[EXERCISE]
Could you copy out all of the material below, line for line, without changing anything?

○ ○ ○ ○

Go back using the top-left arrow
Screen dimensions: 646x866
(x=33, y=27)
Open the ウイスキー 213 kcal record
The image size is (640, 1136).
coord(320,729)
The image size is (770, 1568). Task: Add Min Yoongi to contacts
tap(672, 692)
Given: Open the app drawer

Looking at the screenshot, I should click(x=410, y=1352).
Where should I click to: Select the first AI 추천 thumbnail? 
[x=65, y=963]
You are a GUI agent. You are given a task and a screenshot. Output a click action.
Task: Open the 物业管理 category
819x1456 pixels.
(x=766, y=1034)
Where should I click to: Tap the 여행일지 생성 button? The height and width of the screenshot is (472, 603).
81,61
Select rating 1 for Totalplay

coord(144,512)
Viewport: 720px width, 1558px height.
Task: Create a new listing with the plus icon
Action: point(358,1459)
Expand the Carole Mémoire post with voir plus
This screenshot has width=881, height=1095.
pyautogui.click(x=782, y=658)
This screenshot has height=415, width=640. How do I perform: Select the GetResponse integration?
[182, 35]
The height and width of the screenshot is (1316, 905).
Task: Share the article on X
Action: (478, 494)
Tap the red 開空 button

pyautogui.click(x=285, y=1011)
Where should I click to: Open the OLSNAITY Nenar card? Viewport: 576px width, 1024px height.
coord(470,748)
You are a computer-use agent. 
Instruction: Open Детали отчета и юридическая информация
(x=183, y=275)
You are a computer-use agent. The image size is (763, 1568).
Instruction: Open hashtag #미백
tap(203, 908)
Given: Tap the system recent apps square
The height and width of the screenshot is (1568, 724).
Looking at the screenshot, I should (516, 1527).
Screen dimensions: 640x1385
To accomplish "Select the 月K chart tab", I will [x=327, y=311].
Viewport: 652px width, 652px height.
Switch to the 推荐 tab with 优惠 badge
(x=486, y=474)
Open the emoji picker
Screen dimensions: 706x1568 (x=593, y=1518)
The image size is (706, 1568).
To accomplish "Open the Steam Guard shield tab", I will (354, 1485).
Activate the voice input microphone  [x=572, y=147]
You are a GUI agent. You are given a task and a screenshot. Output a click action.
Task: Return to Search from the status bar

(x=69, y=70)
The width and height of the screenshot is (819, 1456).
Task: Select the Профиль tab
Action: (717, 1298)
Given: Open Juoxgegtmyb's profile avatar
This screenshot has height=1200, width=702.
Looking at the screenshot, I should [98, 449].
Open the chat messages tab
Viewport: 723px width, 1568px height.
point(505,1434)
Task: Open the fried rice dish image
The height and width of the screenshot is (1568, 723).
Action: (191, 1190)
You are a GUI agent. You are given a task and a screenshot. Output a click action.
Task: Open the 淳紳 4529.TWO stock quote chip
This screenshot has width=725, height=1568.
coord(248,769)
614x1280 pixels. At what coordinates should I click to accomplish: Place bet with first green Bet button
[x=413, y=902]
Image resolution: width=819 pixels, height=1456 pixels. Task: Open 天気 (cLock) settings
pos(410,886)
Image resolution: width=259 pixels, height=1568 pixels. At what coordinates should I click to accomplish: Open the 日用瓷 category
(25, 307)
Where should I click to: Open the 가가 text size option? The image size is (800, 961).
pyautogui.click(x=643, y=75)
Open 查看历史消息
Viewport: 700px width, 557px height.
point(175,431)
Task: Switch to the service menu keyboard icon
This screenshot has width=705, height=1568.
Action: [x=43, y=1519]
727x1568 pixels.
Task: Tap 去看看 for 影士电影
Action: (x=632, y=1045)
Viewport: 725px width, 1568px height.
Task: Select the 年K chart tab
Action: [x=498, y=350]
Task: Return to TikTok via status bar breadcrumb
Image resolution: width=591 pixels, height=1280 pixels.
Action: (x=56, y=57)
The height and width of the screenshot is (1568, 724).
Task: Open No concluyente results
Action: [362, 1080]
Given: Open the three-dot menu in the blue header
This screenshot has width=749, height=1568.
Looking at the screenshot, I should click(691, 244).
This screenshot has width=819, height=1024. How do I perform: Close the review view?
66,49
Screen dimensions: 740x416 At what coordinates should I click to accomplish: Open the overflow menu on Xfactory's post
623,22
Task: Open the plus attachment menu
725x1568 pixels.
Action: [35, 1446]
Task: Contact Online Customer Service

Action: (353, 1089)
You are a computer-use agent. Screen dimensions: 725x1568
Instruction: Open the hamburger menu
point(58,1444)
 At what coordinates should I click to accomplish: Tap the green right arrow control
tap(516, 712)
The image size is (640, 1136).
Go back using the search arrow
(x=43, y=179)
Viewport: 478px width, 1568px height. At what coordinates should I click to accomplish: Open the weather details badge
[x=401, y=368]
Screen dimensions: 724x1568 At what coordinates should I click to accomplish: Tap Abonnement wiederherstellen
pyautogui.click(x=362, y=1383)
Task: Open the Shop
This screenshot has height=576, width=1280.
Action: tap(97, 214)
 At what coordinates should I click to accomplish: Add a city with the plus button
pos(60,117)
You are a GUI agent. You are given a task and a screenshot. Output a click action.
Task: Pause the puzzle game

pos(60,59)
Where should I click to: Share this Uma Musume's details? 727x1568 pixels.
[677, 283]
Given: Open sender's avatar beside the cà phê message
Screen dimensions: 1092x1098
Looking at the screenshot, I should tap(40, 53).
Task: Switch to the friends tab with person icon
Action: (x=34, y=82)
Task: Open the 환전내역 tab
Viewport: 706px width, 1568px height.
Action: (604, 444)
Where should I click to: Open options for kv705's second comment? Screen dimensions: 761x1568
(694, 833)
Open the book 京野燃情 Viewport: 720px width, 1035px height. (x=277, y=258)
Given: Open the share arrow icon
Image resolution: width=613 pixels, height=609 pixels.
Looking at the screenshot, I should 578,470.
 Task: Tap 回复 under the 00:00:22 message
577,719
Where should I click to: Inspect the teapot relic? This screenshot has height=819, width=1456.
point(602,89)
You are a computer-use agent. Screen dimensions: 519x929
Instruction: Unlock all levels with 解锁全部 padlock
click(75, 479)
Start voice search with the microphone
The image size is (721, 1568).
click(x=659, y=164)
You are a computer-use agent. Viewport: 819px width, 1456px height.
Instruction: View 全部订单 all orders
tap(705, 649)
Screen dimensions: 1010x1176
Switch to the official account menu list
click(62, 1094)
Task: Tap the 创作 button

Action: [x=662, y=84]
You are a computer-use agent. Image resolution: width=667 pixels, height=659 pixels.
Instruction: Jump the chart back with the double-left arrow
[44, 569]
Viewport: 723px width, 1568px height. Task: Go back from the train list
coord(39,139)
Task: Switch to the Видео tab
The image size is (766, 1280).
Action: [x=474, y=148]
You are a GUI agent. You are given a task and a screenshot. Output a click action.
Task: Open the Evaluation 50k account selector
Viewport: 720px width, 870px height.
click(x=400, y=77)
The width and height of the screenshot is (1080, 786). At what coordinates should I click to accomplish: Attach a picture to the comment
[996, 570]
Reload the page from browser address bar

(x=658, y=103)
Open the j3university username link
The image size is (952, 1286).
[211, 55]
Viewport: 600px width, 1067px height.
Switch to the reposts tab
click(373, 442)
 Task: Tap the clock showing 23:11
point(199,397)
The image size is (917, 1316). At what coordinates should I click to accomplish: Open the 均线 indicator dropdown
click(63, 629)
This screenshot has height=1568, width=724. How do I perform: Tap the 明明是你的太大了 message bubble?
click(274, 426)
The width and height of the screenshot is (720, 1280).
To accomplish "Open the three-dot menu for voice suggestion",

○ ○ ○ ○

[COMPLETED TASK]
Go back using the top-left arrow
Screen dimensions: 646x866
(x=33, y=27)
Open the ウイスキー 213 kcal record
The image size is (640, 1136).
coord(320,729)
The image size is (770, 1568). Task: Add Min Yoongi to contacts
tap(672, 692)
Given: Open the app drawer

Looking at the screenshot, I should click(x=410, y=1352).
Where should I click to: Select the first AI 추천 thumbnail? 
[x=65, y=963]
You are a GUI agent. You are given a task and a screenshot. Output a click action.
Task: Open the 物业管理 category
819x1456 pixels.
(x=766, y=1034)
Where should I click to: Tap the 여행일지 생성 button? The height and width of the screenshot is (472, 603).
81,61
Select rating 1 for Totalplay

coord(144,512)
Viewport: 720px width, 1558px height.
Task: Create a new listing with the plus icon
Action: point(358,1459)
Expand the Carole Mémoire post with voir plus
This screenshot has width=881, height=1095.
pyautogui.click(x=782, y=658)
This screenshot has height=415, width=640. How do I perform: Select the GetResponse integration?
[182, 35]
The height and width of the screenshot is (1316, 905).
Task: Share the article on X
Action: (478, 494)
Tap the red 開空 button

pyautogui.click(x=285, y=1011)
Where should I click to: Open the OLSNAITY Nenar card? Viewport: 576px width, 1024px height.
coord(470,748)
You are a computer-use agent. 
Instruction: Open Детали отчета и юридическая информация
(x=183, y=275)
You are a computer-use agent. The image size is (763, 1568).
Instruction: Open hashtag #미백
tap(203, 908)
Given: Tap the system recent apps square
The height and width of the screenshot is (1568, 724).
Looking at the screenshot, I should (516, 1527).
Screen dimensions: 640x1385
To accomplish "Select the 月K chart tab", I will [x=327, y=311].
Viewport: 652px width, 652px height.
Switch to the 推荐 tab with 优惠 badge
(x=486, y=474)
Open the emoji picker
Screen dimensions: 706x1568 (x=593, y=1518)
The image size is (706, 1568).
To accomplish "Open the Steam Guard shield tab", I will (354, 1485).
Activate the voice input microphone  [x=572, y=147]
You are a GUI agent. You are given a task and a screenshot. Output a click action.
Task: Return to Search from the status bar

(x=69, y=70)
The width and height of the screenshot is (819, 1456).
Task: Select the Профиль tab
Action: (717, 1298)
Given: Open Juoxgegtmyb's profile avatar
This screenshot has height=1200, width=702.
Looking at the screenshot, I should [98, 449].
Open the chat messages tab
Viewport: 723px width, 1568px height.
point(505,1434)
Task: Open the fried rice dish image
The height and width of the screenshot is (1568, 723).
Action: (191, 1190)
You are a GUI agent. You are given a task and a screenshot. Output a click action.
Task: Open the 淳紳 4529.TWO stock quote chip
This screenshot has width=725, height=1568.
coord(248,769)
614x1280 pixels. At what coordinates should I click to accomplish: Place bet with first green Bet button
[x=413, y=902]
Image resolution: width=819 pixels, height=1456 pixels. Task: Open 天気 (cLock) settings
pos(410,886)
Image resolution: width=259 pixels, height=1568 pixels. At what coordinates should I click to accomplish: Open the 日用瓷 category
(25, 307)
Where should I click to: Open the 가가 text size option? The image size is (800, 961).
pyautogui.click(x=643, y=75)
Open 查看历史消息
Viewport: 700px width, 557px height.
point(175,431)
Task: Switch to the service menu keyboard icon
This screenshot has width=705, height=1568.
Action: [x=43, y=1519]
727x1568 pixels.
Task: Tap 去看看 for 影士电影
Action: (x=632, y=1045)
Viewport: 725px width, 1568px height.
Task: Select the 年K chart tab
Action: [x=498, y=350]
Task: Return to TikTok via status bar breadcrumb
Image resolution: width=591 pixels, height=1280 pixels.
Action: (x=56, y=57)
The height and width of the screenshot is (1568, 724).
Task: Open No concluyente results
Action: [362, 1080]
Given: Open the three-dot menu in the blue header
This screenshot has width=749, height=1568.
Looking at the screenshot, I should click(691, 244).
This screenshot has width=819, height=1024. How do I perform: Close the review view?
66,49
Screen dimensions: 740x416 At what coordinates should I click to accomplish: Open the overflow menu on Xfactory's post
623,22
Task: Open the plus attachment menu
725x1568 pixels.
Action: [35, 1446]
Task: Contact Online Customer Service

Action: (353, 1089)
You are a computer-use agent. Screen dimensions: 725x1568
Instruction: Open the hamburger menu
point(58,1444)
 At what coordinates should I click to accomplish: Tap the green right arrow control
tap(516, 712)
The image size is (640, 1136).
Go back using the search arrow
(x=43, y=179)
Viewport: 478px width, 1568px height. At what coordinates should I click to accomplish: Open the weather details badge
[x=401, y=368]
Screen dimensions: 724x1568 At what coordinates should I click to accomplish: Tap Abonnement wiederherstellen
pyautogui.click(x=362, y=1383)
Task: Open the Shop
This screenshot has height=576, width=1280.
Action: tap(97, 214)
 At what coordinates should I click to accomplish: Add a city with the plus button
pos(60,117)
You are a GUI agent. You are given a task and a screenshot. Output a click action.
Task: Pause the puzzle game

pos(60,59)
Where should I click to: Share this Uma Musume's details? 727x1568 pixels.
[677, 283]
Given: Open sender's avatar beside the cà phê message
Screen dimensions: 1092x1098
Looking at the screenshot, I should tap(40, 53).
Task: Switch to the friends tab with person icon
Action: (x=34, y=82)
Task: Open the 환전내역 tab
Viewport: 706px width, 1568px height.
Action: (604, 444)
Where should I click to: Open options for kv705's second comment? Screen dimensions: 761x1568
(694, 833)
Open the book 京野燃情 Viewport: 720px width, 1035px height. (x=277, y=258)
Given: Open the share arrow icon
Image resolution: width=613 pixels, height=609 pixels.
Looking at the screenshot, I should 578,470.
 Task: Tap 回复 under the 00:00:22 message
577,719
Where should I click to: Inspect the teapot relic? This screenshot has height=819, width=1456.
point(602,89)
You are a computer-use agent. Screen dimensions: 519x929
Instruction: Unlock all levels with 解锁全部 padlock
click(75, 479)
Start voice search with the microphone
The image size is (721, 1568).
click(x=659, y=164)
You are a computer-use agent. Viewport: 819px width, 1456px height.
Instruction: View 全部订单 all orders
tap(705, 649)
Screen dimensions: 1010x1176
Switch to the official account menu list
click(62, 1094)
Task: Tap the 创作 button

Action: [x=662, y=84]
You are a computer-use agent. Image resolution: width=667 pixels, height=659 pixels.
Instruction: Jump the chart back with the double-left arrow
[44, 569]
Viewport: 723px width, 1568px height. Task: Go back from the train list
coord(39,139)
Task: Switch to the Видео tab
The image size is (766, 1280).
Action: [x=474, y=148]
You are a GUI agent. You are given a task and a screenshot. Output a click action.
Task: Open the Evaluation 50k account selector
Viewport: 720px width, 870px height.
click(x=400, y=77)
The width and height of the screenshot is (1080, 786). At what coordinates should I click to accomplish: Attach a picture to the comment
[996, 570]
Reload the page from browser address bar

(x=658, y=103)
Open the j3university username link
The image size is (952, 1286).
[211, 55]
Viewport: 600px width, 1067px height.
Switch to the reposts tab
click(373, 442)
 Task: Tap the clock showing 23:11
point(199,397)
The image size is (917, 1316). At what coordinates should I click to accomplish: Open the 均线 indicator dropdown
click(63, 629)
This screenshot has height=1568, width=724. How do I perform: Tap the 明明是你的太大了 message bubble?
click(274, 426)
The width and height of the screenshot is (720, 1280).
To accomplish "Open the three-dot menu for voice suggestion",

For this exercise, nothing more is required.